I was just looking for your thoughts 5BFNs and I've decided to go to reprofit but I can't decide if I should be doing donor embryo or not?
My embryos are 5AAs and I get 5-6 of them.....
I just don't understand why it's not working.....

Is there are higher chance if it's not my DNA or is the success rates mainly based for people without great embryos? 

I've had every test possible, and nothing to show for it really


----------



## pollita (Feb 23, 2011)

I'm so sorry you've not had success yet. As I'm sure you know, embryo grades are only based on what they can see at day 3 or 5. Sadly, embryos can look great and still be chromosomally abnormal. Have you had PGS testing yet? If that could be an option I would be inclined to try it. If not, and if you are ready to move on to DE, maybe that would be the way forward. 

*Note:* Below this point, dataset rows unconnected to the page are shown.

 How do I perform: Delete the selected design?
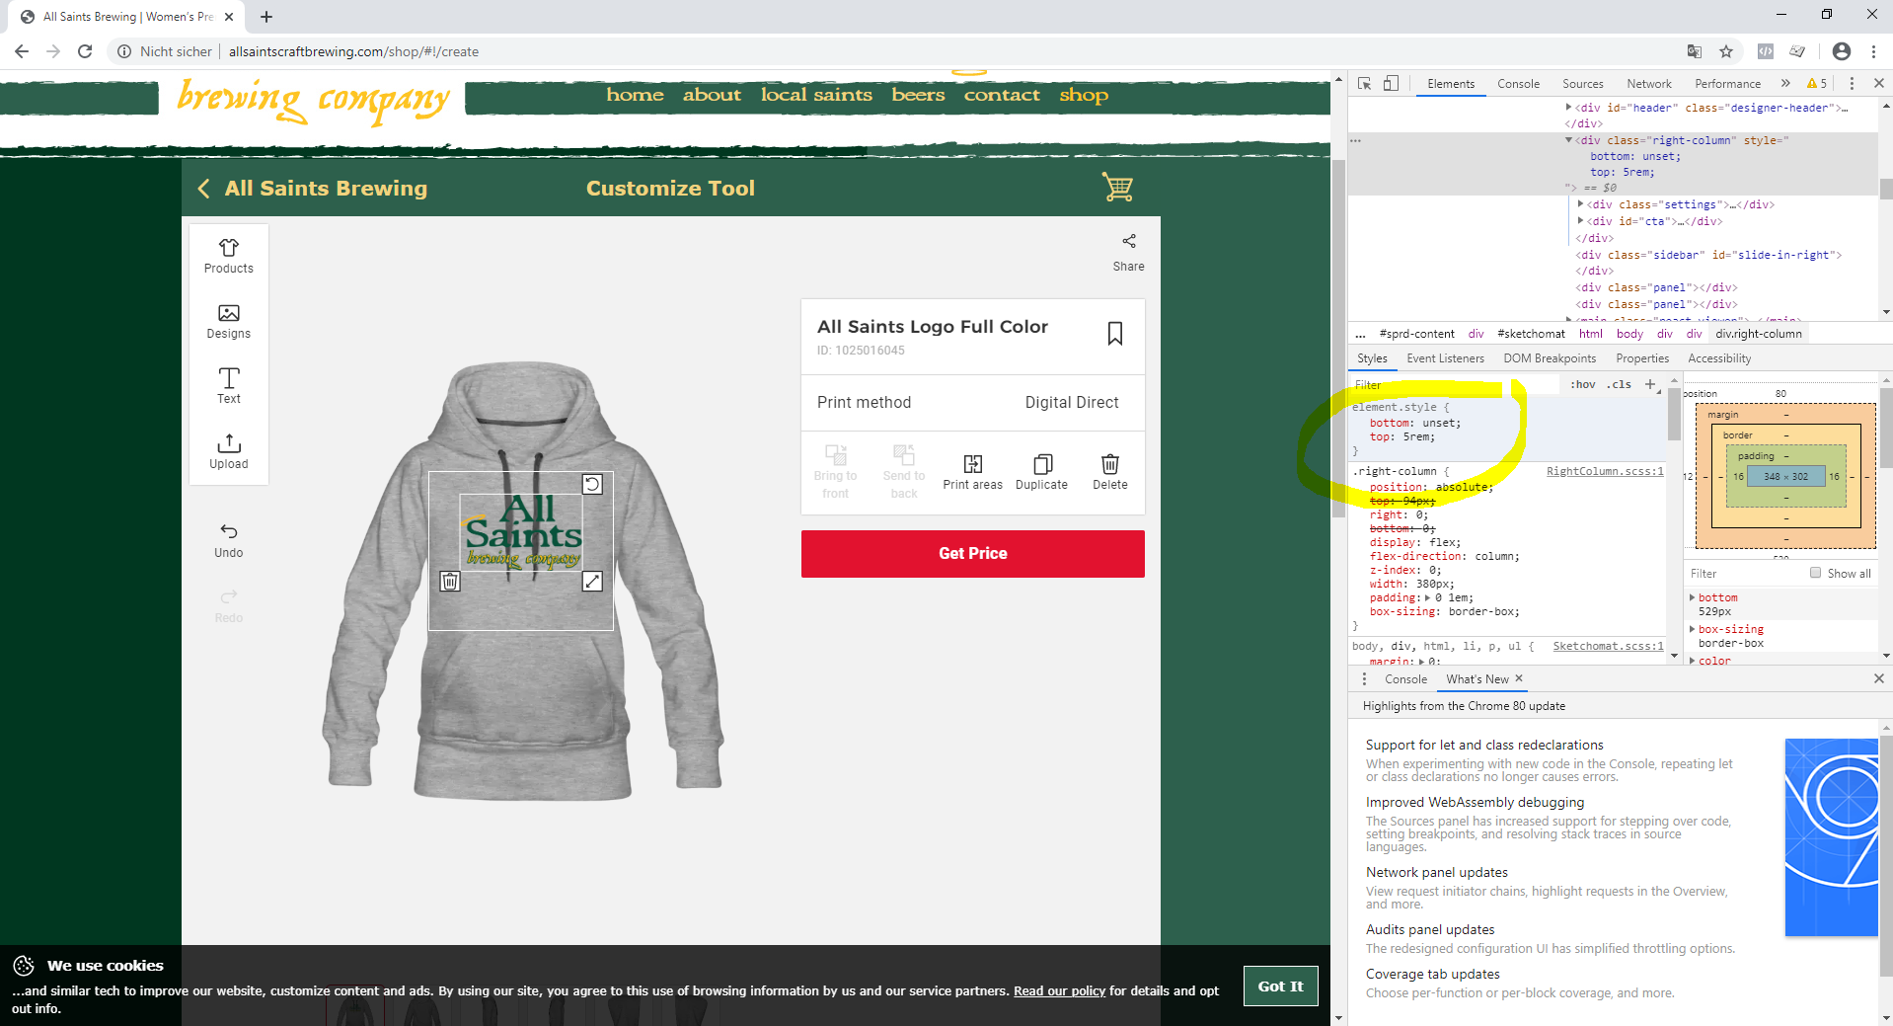pyautogui.click(x=1109, y=472)
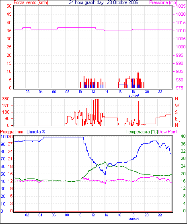Viewport: 187px width, 224px height.
Task: Click the 360 wind direction scale value
Action: [x=6, y=99]
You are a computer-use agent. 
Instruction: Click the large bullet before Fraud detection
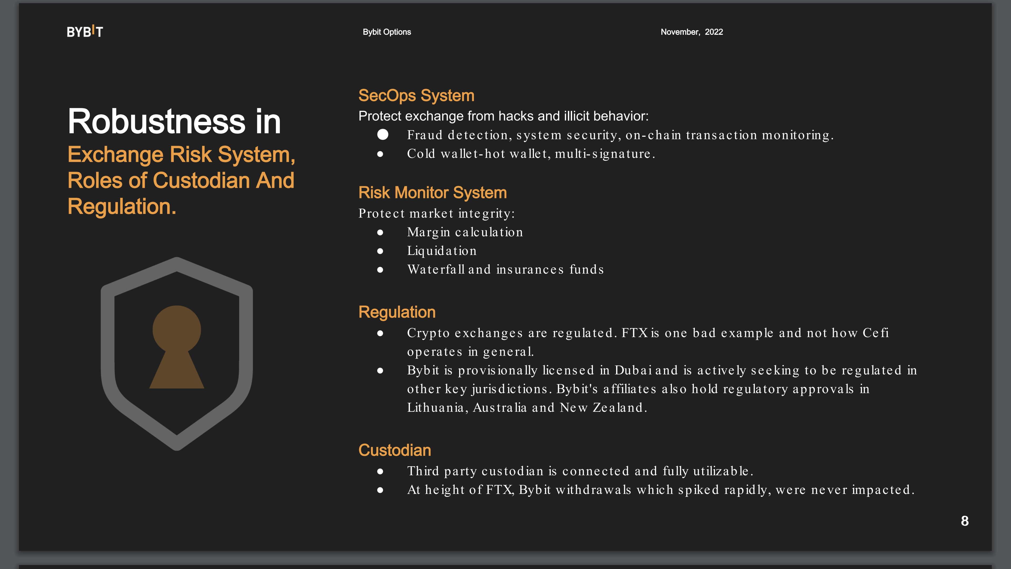pos(383,135)
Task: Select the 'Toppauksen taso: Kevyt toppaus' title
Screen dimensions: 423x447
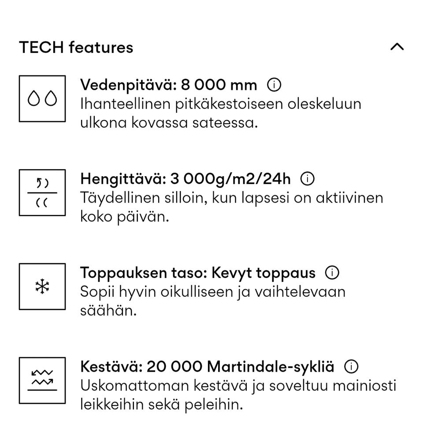Action: click(197, 273)
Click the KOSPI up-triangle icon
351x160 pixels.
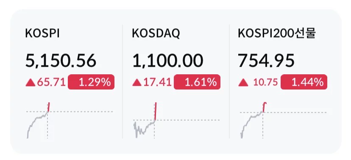click(31, 83)
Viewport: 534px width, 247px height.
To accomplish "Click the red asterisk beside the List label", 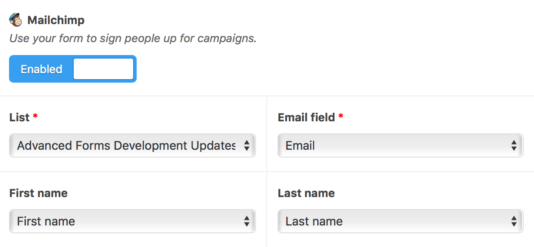I will pyautogui.click(x=35, y=116).
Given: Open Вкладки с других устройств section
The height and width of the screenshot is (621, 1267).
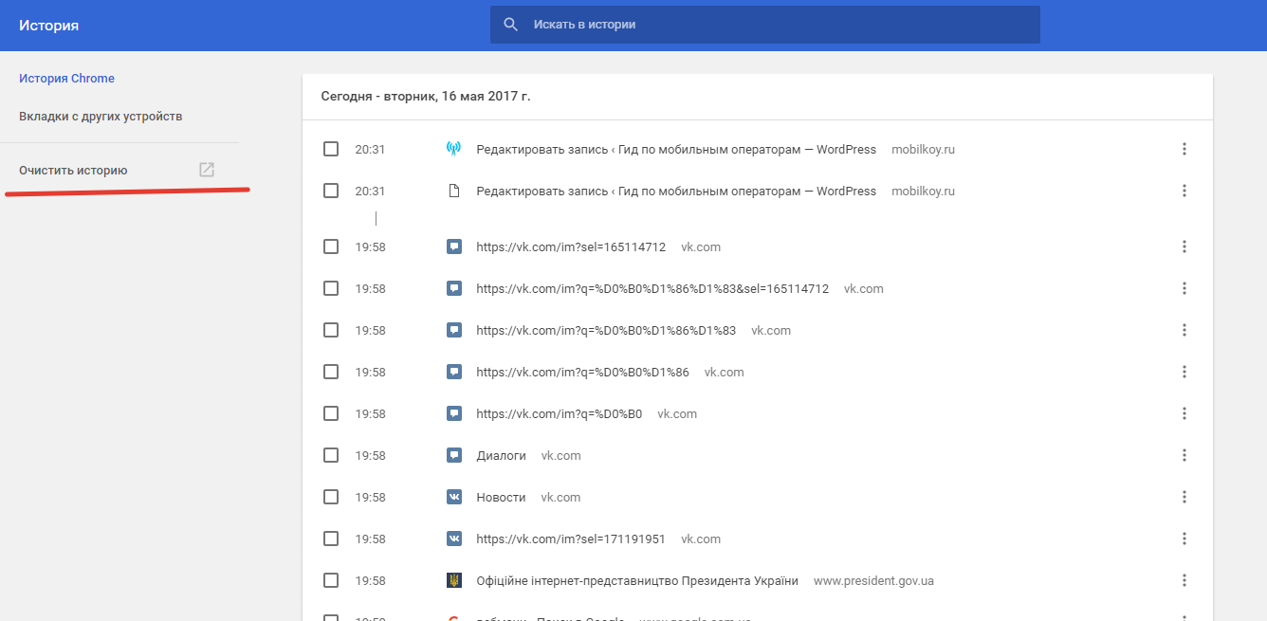Looking at the screenshot, I should point(101,117).
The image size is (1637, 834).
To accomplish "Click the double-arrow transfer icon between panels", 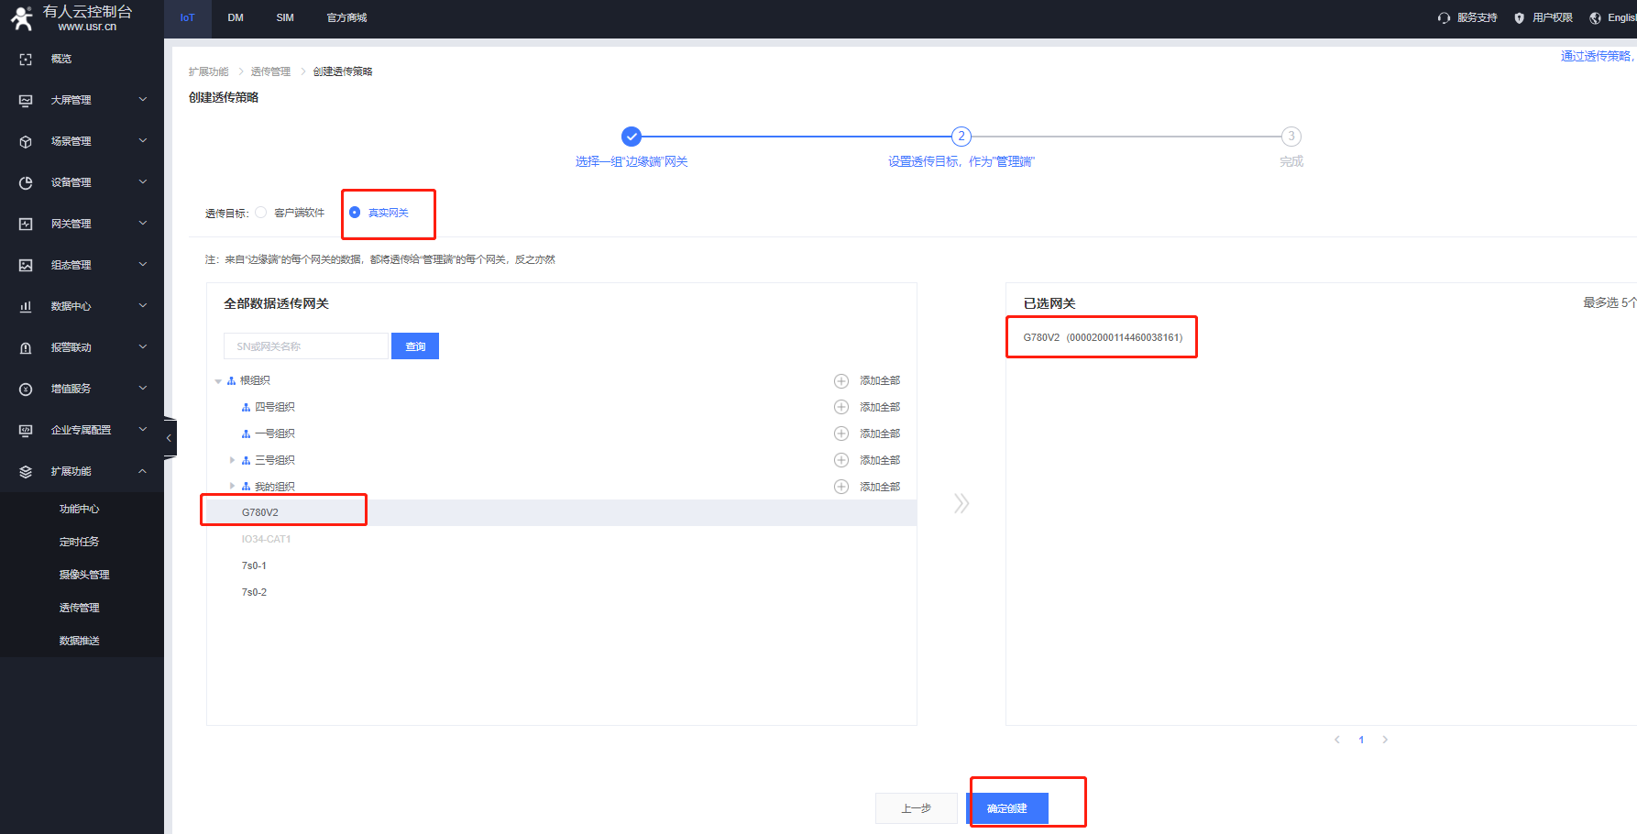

After all that, it could still sadly be implantation issues. Infertility really is trial and error, isn't it?


----------



## bk2013 (Aug 15, 2013)

hi
so sorry you have not had any luck with your journey yet. it really is a long hard slog isnt it?
i had 2 tx with OE/DS which resulted in 1 BFP (sadly ended in mc) and then i have had 4 tx with DD using 11 top grade embryos with only a whiff of a CP and a very early mc.
i am currently in the 2ww with 2 x DD embryos.
again there seems to be no particular reason that the embryos aren't sticking. all embryos are from proven donors.
so i think the point i am trying to make is maybe you should look at PGS testing before moving to DE as it still sounds like you are getting a good number of embryos from OE.
good luck x


----------



## Wishings15 (Mar 27, 2015)

It is so hard. It's quite expensive but your right if I have a good number of embryos maybe I should test them.

I literally don't think there's anything that they can do for implantation issues. 

I will have a look into it, thanks xx


----------